ACTION ITEM: Give back exactly the lines starting at the one with "You are a computer-use agent. 750x867 pixels." and ending at the last line of the data below. Pictures are not part of the copy.

Stored entries
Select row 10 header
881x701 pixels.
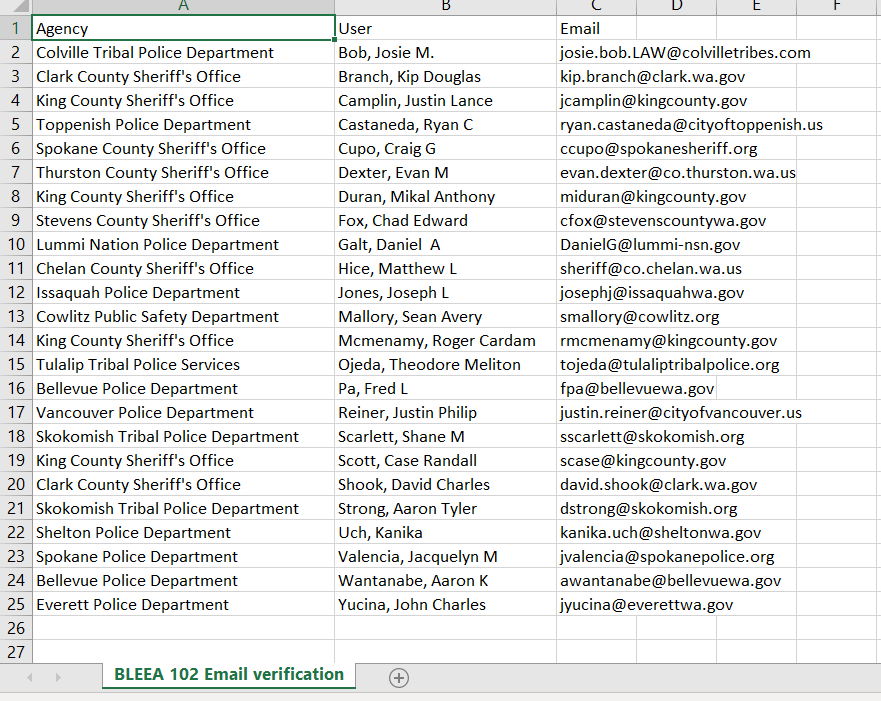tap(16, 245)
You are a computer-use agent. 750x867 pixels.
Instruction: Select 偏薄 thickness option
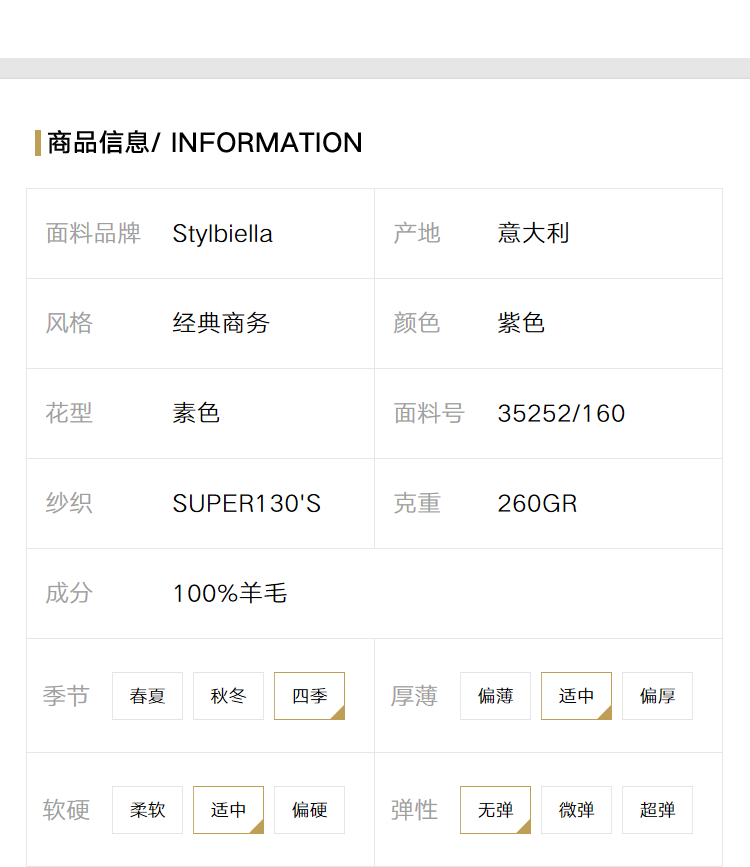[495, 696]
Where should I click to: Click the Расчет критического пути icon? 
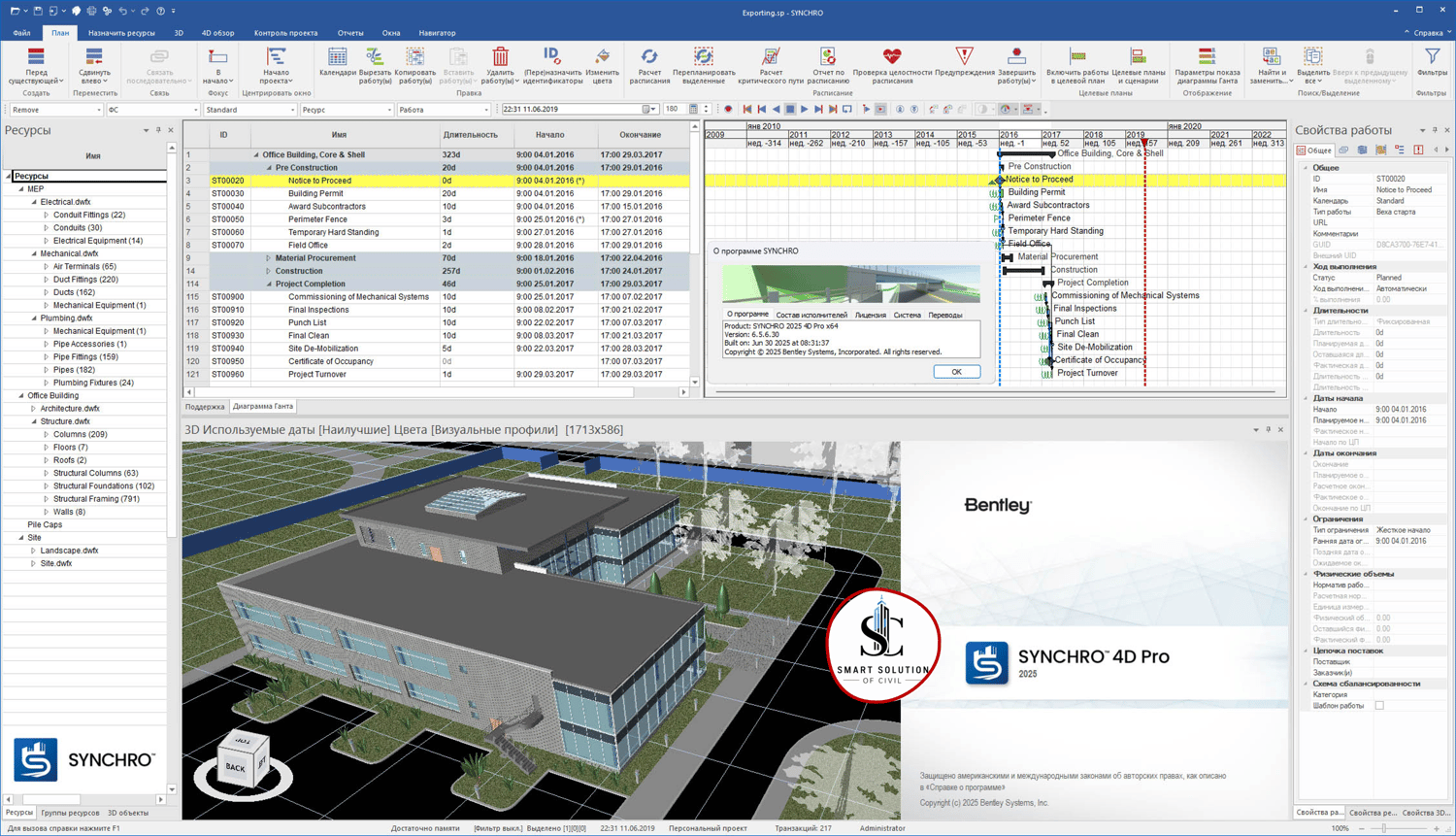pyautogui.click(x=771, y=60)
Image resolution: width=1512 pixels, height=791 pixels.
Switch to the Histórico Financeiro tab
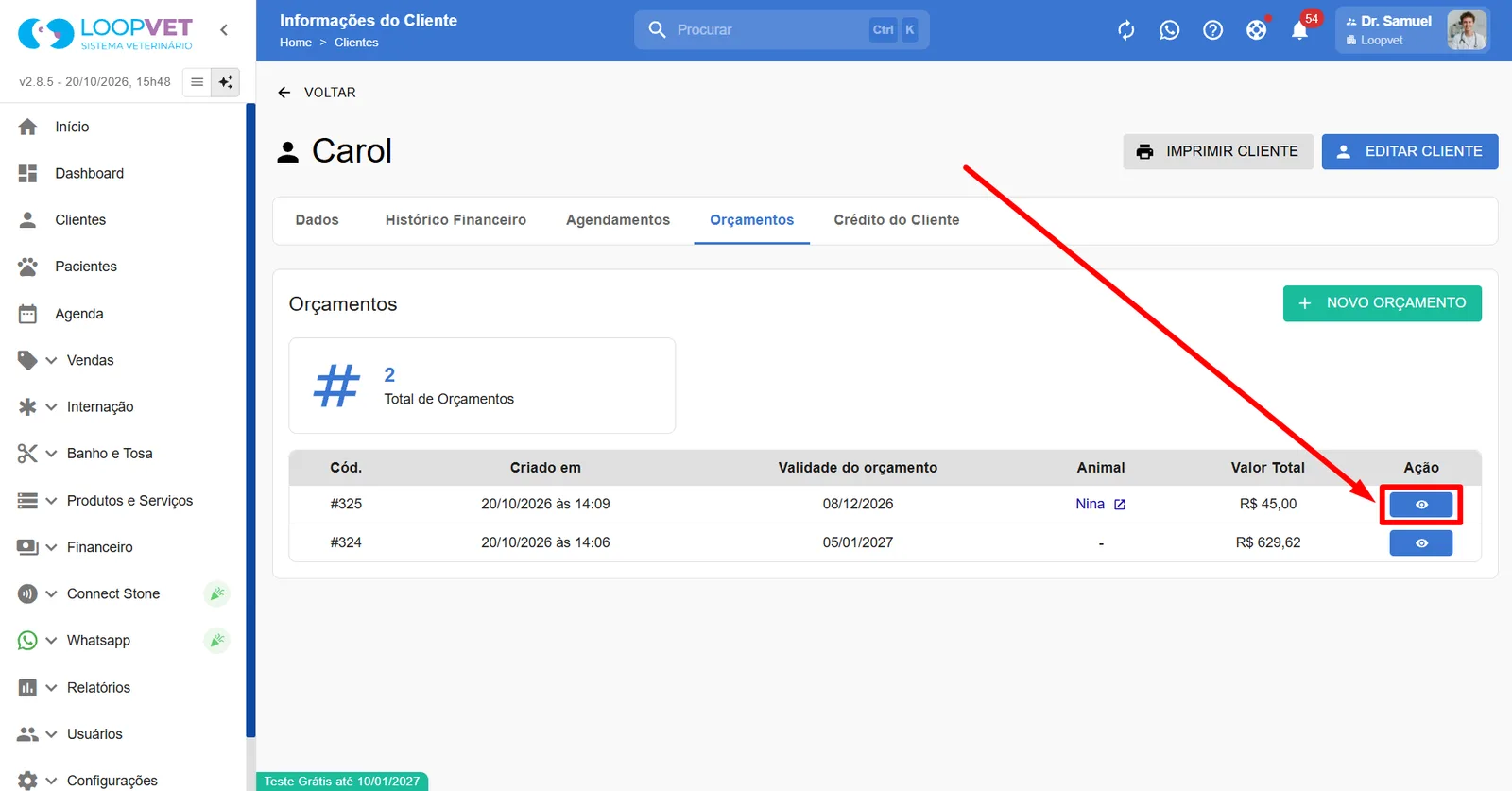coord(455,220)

ANSWER SECTION:
You are a computer-use agent. 750x867 pixels.
Instruction: Select 偏薄 thickness option
[495, 696]
Where should I click to: Click the Расчет критического пути icon? 
pyautogui.click(x=771, y=60)
Image resolution: width=1512 pixels, height=791 pixels.
Switch to the Histórico Financeiro tab
coord(455,220)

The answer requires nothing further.